Still, the telling piece of this puzzle is that cryptic interception-to-touchdown ratio. The bottom line is Bradshaw took risks that he thought he had the talent to deliver on, but Ben actually has had the talent. I don’t think it’s a huge upset or surprise to find that I view Ben Roethlisberger as being at the top of this list.
What might be a bigger surprise is that I have Neil O’Donnell ranked third, and a close third to Bradshaw’s second.
Here is my final ranking of the top 5:
- Ben Roethlisberger
- Terry Bradshaw
- Neil O’Donnell
- Kordell Stewart
- Bubby Brister
If I had allowed Tommy Maddox to be a part of the conversation, he would have kicked Bubby off of the list. Instead, Bubby edges out Bobby Layne because when Layne played for the Steelers he was near the end of his career, and not the quarterback he had been prior.

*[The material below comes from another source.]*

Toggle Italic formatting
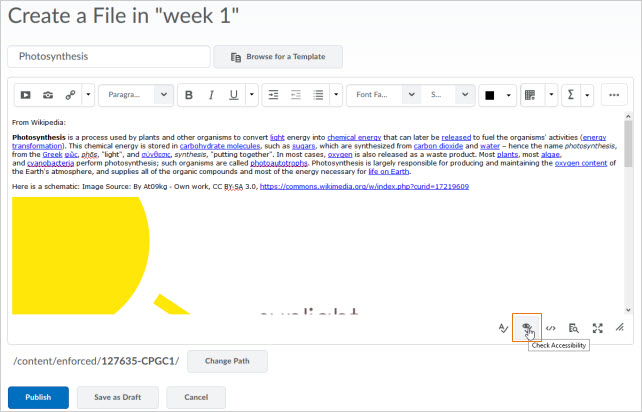Screen dimensions: 642x412 (x=211, y=95)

Selective memory helps us remember Bradshaw only for his successes rather than his failures, and Ben for his failures rather than his successes. In 20 years, after Ben has accepted his gold jacket and faded into the sunset of retirement, I’m sure we’ll only remember the last-minute heroics to Santonio Holmes in the Super Bowl, or to Mike Wallace it the Green Bay game. We’ll remember the 2 500+ yard games and the back-to-back six touchdown pass performances, and we’ll forget the bad interceptions and mistakes.
Instead, we’ll be focused on whomever the current Steelers quarterback is, and screaming that he can’t hold the jockstrap of Roethlisberger.
This will be the first, and surely the last time I will say that Neil O’Donnell wasn’t as bad as I want him to have been, but again selective memory is going to kick in, and he will return to being “He Who Shall Not Be Named” because I simply cannot get Super Bowl XXX out of my mind.